Il campo d’azione è infinito, confermato dalle neuroscienze e dalla fisica che vedono l'universo come un’unica realtà globale, fatta di uomini, animali, piante, fiori, montagne, cieli, tutti spontaneamente interconnessi. Tutti da porre al centro della nostra attenzione. E tutti bisognosi di cure.

L'amorevole gentilezza è una qualità dello spirito improntata all’ideale del bene, dove il bene è un’energia cosmica omnipervasiva. (...) Facciamola diventare la nostra migliore compagna di viaggio: quando amiamo ci sentiamo uniti senza bisogno di parole ed emaniamo una luce che tutti possono riconoscere. La chiara luce radiante di una mente serena, in sintonia con le vibrazioni del mondo”.

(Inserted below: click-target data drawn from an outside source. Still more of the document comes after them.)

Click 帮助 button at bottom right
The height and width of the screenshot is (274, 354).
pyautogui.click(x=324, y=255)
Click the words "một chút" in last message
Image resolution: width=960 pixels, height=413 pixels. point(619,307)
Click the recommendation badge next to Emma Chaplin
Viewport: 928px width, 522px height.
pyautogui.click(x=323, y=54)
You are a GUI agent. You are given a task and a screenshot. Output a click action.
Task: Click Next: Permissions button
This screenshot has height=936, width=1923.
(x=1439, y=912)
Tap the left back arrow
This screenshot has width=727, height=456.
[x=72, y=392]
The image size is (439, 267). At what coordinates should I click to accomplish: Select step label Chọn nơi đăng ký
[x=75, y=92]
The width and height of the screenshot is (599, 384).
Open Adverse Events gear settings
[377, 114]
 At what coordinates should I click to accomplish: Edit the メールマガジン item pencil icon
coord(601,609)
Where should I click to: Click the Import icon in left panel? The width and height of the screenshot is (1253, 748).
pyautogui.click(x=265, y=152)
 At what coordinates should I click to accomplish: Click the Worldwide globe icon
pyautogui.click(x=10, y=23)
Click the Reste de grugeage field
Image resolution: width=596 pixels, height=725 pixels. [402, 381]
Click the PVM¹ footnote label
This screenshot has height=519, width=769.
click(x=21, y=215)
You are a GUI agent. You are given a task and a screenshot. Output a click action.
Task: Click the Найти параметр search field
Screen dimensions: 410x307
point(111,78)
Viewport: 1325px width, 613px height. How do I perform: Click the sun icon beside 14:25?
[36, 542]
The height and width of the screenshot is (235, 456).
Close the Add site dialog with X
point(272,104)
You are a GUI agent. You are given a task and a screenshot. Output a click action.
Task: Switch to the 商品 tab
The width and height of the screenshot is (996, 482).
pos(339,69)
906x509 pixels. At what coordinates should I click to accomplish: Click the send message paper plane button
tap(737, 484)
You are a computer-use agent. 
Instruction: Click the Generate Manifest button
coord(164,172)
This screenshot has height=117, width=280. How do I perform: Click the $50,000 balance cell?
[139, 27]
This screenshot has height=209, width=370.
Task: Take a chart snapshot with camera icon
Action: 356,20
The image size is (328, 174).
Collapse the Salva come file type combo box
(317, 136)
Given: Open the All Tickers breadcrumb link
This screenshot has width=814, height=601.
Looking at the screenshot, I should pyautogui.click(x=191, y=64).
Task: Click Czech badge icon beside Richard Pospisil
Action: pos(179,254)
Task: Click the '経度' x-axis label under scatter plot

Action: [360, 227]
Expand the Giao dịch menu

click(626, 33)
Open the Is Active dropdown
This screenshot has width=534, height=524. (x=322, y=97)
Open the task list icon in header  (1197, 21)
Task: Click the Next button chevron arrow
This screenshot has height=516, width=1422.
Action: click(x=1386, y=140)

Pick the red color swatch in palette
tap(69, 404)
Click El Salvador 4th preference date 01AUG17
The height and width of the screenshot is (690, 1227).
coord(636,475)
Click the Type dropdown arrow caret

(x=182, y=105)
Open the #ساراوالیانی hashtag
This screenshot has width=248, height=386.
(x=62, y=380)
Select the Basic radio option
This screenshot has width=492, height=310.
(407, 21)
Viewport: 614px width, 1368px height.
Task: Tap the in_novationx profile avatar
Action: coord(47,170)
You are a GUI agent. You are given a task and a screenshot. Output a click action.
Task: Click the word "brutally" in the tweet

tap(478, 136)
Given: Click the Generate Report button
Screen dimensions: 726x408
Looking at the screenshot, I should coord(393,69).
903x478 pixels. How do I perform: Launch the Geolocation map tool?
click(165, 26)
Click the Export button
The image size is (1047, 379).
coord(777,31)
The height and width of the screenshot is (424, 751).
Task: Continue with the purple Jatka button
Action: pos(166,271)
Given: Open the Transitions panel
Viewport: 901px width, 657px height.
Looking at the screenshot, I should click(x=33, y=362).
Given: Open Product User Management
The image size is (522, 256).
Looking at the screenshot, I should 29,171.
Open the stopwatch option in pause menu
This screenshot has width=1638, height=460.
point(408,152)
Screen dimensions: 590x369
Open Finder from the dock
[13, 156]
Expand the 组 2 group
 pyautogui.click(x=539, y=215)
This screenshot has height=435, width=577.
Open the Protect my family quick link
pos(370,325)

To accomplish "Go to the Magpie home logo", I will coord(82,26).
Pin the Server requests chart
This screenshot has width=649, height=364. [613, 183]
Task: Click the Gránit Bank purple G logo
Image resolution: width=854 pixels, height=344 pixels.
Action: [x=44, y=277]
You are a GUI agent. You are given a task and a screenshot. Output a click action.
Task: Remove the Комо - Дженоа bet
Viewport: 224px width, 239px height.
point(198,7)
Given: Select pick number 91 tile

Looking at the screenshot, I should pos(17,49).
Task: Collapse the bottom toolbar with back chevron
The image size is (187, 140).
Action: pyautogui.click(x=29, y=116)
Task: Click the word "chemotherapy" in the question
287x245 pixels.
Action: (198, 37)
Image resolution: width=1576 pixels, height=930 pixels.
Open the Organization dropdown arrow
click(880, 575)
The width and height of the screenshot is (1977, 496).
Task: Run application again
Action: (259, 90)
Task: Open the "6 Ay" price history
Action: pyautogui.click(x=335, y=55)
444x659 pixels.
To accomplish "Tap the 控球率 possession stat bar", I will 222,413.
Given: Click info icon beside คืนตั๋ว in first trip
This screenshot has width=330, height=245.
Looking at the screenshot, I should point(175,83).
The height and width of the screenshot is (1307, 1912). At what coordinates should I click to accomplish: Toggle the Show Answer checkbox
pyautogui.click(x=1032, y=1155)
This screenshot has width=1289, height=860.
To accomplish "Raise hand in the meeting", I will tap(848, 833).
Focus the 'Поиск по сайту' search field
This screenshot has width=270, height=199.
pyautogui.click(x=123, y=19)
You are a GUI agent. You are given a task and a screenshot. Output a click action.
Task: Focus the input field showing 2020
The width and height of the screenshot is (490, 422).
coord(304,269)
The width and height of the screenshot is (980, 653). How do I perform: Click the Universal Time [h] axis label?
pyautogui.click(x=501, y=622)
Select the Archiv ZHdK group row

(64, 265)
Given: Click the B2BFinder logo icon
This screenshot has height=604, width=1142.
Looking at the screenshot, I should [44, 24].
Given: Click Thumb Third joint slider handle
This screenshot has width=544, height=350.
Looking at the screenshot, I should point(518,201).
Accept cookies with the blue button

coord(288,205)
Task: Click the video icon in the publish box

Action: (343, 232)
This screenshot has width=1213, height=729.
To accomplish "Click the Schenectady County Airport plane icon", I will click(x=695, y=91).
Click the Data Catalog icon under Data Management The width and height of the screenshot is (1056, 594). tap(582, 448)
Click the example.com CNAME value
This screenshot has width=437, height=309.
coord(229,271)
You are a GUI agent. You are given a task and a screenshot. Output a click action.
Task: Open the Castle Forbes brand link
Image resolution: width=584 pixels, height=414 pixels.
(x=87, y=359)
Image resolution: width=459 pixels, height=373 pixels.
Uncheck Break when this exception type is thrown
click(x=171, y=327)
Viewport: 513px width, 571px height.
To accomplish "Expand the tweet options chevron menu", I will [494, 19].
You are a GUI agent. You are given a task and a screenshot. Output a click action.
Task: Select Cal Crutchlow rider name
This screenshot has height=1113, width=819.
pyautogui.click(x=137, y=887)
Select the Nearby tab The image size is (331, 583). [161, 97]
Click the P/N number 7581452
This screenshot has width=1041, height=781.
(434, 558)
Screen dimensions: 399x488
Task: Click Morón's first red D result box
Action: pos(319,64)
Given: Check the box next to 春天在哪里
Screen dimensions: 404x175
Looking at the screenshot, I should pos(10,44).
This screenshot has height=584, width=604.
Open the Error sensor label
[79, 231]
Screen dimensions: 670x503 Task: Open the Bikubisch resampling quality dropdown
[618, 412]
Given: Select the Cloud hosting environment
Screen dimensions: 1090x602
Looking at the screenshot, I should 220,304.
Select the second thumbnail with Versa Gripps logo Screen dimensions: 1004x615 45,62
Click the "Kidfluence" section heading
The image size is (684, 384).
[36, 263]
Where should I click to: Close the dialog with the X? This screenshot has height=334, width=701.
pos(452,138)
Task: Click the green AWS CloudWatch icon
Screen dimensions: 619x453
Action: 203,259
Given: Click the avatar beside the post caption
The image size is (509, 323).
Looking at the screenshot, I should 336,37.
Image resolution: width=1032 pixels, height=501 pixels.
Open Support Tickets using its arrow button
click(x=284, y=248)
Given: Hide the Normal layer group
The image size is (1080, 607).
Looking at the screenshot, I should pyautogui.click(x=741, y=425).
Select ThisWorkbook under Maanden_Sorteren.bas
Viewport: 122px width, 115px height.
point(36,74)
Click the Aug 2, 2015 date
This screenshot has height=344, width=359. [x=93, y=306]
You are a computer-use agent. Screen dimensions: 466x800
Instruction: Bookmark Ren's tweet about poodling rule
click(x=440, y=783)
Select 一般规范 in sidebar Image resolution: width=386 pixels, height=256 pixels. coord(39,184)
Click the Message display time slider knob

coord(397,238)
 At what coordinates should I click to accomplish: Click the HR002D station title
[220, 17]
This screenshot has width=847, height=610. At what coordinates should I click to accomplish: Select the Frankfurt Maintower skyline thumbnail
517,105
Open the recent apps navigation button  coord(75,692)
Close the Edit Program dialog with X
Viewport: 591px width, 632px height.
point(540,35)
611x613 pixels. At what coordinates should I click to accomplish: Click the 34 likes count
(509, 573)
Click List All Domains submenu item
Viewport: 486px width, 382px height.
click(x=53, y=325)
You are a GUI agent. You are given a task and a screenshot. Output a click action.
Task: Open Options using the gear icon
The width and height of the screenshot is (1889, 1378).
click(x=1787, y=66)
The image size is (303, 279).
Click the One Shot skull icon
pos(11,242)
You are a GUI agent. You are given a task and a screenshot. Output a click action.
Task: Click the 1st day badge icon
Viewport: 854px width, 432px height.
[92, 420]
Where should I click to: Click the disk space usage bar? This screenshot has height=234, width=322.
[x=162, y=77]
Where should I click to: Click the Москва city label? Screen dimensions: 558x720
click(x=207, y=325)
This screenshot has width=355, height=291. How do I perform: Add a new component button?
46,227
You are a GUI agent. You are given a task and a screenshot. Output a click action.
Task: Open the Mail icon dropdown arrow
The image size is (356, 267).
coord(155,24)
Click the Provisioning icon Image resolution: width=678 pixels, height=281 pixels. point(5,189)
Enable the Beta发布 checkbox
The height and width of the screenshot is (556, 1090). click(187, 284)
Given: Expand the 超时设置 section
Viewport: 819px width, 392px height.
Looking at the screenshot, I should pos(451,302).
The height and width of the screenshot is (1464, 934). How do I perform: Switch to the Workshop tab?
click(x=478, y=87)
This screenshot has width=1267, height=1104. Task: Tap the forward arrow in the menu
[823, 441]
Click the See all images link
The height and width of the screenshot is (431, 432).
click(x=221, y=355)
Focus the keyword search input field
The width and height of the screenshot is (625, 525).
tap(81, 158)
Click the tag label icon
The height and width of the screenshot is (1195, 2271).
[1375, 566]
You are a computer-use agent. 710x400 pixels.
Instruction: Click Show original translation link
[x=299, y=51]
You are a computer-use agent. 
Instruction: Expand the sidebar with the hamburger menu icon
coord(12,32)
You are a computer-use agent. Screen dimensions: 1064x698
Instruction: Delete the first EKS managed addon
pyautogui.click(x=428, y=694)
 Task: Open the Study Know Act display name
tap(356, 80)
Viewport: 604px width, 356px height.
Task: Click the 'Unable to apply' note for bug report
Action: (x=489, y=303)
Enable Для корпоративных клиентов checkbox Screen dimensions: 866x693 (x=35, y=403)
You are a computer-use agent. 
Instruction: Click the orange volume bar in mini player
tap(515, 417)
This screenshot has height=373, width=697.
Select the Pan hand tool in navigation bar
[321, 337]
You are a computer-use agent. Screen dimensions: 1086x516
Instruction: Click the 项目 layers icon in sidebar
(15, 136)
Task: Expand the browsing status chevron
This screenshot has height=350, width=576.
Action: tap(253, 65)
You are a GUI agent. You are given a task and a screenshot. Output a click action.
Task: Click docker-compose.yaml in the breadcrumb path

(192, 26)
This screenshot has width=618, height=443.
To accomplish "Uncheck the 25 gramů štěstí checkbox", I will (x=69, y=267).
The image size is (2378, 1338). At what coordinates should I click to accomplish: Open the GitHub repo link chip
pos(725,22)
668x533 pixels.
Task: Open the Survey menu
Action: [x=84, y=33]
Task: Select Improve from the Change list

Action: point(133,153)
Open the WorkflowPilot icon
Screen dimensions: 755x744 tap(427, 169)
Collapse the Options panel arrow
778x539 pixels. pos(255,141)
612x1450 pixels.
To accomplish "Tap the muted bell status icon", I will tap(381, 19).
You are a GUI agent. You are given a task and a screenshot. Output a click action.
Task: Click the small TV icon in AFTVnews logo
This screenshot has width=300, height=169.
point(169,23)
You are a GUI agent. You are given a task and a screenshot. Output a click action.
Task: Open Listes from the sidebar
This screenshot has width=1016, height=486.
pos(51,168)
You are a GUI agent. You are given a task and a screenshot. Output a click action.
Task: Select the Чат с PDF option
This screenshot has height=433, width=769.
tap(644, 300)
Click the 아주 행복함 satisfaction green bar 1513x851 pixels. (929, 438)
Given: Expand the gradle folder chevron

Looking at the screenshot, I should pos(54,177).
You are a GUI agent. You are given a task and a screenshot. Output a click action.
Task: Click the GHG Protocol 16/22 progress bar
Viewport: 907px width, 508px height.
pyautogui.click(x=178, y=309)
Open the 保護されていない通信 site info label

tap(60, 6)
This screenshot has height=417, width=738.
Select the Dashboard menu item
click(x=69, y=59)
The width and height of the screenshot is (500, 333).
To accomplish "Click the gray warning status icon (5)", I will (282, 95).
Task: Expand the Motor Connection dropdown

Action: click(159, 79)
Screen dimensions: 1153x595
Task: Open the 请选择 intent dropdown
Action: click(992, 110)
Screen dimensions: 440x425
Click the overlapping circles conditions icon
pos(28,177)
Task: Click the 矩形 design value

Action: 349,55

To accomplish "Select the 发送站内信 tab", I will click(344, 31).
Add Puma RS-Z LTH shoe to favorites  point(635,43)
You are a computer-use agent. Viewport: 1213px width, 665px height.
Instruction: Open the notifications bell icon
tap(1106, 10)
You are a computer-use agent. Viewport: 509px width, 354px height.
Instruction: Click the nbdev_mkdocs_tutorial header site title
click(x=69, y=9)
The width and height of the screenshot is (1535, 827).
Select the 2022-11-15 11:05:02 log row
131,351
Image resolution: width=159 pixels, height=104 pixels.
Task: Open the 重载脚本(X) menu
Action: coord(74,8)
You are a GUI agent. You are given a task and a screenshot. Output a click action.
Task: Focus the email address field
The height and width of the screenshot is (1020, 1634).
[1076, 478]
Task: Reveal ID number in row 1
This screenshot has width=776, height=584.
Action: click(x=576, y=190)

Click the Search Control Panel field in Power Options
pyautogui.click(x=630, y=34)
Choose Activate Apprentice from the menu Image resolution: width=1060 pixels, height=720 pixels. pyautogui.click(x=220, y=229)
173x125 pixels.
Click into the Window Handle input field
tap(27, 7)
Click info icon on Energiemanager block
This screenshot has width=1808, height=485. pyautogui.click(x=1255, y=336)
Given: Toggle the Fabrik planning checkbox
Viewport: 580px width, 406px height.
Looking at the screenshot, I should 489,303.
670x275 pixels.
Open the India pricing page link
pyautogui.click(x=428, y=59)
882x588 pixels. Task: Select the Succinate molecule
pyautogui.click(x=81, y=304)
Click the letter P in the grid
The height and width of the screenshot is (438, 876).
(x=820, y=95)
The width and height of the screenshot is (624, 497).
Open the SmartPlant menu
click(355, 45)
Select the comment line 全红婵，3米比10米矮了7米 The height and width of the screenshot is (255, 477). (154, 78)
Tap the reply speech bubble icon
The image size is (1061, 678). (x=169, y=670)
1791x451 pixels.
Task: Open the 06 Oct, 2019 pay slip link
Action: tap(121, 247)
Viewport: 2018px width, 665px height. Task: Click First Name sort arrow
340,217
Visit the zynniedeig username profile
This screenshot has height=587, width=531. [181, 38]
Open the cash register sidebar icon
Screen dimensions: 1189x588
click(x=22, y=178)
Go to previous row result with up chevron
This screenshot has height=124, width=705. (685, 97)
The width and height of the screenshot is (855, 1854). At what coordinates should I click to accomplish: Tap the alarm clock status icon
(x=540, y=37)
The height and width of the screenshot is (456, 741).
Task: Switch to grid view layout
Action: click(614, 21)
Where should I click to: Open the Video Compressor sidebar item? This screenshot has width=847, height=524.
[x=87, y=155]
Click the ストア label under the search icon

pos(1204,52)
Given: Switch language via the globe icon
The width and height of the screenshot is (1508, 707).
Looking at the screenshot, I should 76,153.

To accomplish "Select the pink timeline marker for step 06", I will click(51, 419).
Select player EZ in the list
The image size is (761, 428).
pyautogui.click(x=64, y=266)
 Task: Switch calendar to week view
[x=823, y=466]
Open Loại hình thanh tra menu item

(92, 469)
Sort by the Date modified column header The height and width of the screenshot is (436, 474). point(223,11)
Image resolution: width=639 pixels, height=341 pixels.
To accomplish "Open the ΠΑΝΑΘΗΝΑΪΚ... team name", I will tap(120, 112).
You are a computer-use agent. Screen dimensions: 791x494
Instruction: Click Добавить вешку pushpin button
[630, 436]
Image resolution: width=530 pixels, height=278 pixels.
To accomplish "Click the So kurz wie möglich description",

Questa descrizione risuona molto con lo spirito Ho'oponopono. Così mi permetto di allargare l’invito di Lama Paljin Tulku Rinpoce e salutarci con Namastè (“riconosco la luce che è in me e in te)" aggiungendo un minuscolo spunto in più: ogni mattina scopriamo una gemma di amorevole gentilezza, sorridendoci allo specchio mentre ci diciamo Aloha. Fa ridere? Meglio! Una via privilegiata per raggiungere il cuore di Aloha, che “esprime un’intensa relazione di premura, affetto e si espande con innocente calore e amore senza aspettarsi nulla in cambio. È l’essenza di ogni legame che si instaura con ogni essere vivente, indipendentemente da tutto. Aloha è percepire ciò che non si dice, vedere ciò che non si vede e sapere ciò che ci è sconosciuto".

A come “akahai” = consapevolezza, gentilezza L come “lokahi” = unità nell’armonia O come “‘oia’i’o” = sincerità H come “ha’aha’a” = umiltà A come “ahonui” = pazienza, perseveranza

Aloha, Namastè, diamo spazio al Capelvenere che è in te!